> _Activity_: Output only the line that contains "Where should I click to: Turn" and the lines after it, all verbatim, through the last one below.

══ Exercise inputs ══

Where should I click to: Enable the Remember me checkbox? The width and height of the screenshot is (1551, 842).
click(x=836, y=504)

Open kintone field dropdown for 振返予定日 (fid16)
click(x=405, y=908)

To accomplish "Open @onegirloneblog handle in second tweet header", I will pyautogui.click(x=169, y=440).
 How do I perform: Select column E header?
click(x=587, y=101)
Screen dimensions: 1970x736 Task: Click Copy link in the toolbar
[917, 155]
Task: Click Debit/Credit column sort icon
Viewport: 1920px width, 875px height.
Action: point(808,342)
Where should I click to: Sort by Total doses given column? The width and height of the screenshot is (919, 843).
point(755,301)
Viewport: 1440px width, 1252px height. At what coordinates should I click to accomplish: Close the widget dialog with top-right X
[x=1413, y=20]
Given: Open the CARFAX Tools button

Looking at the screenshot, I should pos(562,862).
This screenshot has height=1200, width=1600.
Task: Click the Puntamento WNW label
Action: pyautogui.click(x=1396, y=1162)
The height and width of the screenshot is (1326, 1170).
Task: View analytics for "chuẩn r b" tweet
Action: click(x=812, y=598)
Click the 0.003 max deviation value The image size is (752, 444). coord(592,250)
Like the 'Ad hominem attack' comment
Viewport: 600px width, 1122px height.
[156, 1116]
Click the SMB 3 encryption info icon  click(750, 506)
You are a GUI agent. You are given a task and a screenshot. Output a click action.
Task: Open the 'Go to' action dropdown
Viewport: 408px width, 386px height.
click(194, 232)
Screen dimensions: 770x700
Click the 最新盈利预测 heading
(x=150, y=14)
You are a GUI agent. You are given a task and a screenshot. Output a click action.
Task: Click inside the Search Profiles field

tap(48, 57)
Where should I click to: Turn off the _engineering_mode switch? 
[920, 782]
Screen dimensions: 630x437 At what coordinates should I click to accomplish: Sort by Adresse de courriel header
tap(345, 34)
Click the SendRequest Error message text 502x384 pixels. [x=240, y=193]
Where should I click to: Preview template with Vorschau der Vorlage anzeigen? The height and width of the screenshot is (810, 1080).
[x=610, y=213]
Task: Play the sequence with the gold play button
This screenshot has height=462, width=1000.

═══

> _Answer space_:
Where should I click to: Turn off the _engineering_mode switch? 
[920, 782]
Screen dimensions: 630x437 At what coordinates should I click to accomplish: Sort by Adresse de courriel header
tap(345, 34)
Click the SendRequest Error message text 502x384 pixels. [x=240, y=193]
Where should I click to: Preview template with Vorschau der Vorlage anzeigen? The height and width of the screenshot is (810, 1080).
[x=610, y=213]
Task: Play the sequence with the gold play button
This screenshot has height=462, width=1000.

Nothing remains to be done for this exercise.